The speaker’s desire to reconcile the Native American and the European parts of her heritage permeates her life. If only she could create a distinctly new identity from this mix, life would be peaceful and simple for her. However, it does not happen this way. She realizes that the underlying, persistent clashes that are revived by the memory of historical wrongdoings, and, occasionally, by interruptions from the present will continue to be a part of her existence. Her reassurance to herself that she should forget about the past and live in the present helps her to accept the situation.

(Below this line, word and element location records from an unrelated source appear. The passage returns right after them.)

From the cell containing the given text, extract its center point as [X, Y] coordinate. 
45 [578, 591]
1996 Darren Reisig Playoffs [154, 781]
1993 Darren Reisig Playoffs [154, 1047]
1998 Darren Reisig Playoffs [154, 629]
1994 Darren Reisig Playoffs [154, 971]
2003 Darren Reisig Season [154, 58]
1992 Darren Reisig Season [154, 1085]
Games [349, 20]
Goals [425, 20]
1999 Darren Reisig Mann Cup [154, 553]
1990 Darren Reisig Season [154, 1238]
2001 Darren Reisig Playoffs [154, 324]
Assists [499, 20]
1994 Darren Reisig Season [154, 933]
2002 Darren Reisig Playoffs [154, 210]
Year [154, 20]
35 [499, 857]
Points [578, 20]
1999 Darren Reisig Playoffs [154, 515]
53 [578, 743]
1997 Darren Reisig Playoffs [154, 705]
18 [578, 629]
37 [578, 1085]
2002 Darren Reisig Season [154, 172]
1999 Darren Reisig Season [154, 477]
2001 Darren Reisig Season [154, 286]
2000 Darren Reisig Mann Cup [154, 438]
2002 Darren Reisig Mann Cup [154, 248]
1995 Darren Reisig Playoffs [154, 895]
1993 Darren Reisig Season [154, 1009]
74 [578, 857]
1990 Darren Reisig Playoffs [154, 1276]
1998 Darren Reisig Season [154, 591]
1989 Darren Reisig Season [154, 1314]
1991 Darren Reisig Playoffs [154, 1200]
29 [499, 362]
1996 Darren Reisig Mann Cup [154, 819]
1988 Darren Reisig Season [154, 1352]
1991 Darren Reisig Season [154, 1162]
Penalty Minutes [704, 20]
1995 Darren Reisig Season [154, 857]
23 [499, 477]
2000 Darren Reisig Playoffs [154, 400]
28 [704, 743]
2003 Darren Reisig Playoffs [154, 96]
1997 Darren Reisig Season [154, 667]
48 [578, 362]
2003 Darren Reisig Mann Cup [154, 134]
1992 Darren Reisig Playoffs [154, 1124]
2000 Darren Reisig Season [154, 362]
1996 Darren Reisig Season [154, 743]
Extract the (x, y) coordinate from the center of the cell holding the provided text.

Ignoring the existence of this tension is of no avail; she cannot carry the pretense of being unconcerned for too long. The solution, then, is to acknowledge the truth and keep treading one’s path. In her own life, Hogan seems to have achieved that equilibrium. In Winged Words: American Indian Writers Speak (1985), she admits that though her mixed heritage creates “a natural tension that surfaces” in her work, she has learned to use it to her advantage to strengthen her imagination.
Discussing Native American poetry, scholar Brian Swann observes, “Most poems reach for balance, for sanity in a mad world, in the face of antagonism, past and present. One sees a desire for wholeness—for balance, reconciliation, and healing—within the individual, the tribe, the community, the nation” (Harper’s Anthology of 20th Century Native American Poetry, 1988). Hogan’s poem reflects this tradition. “The Truth Is,” in the end, transcends the speaker-poet’s feelings and speaks to all those who share her experience of struggling to reconcile the different strands of their heritage.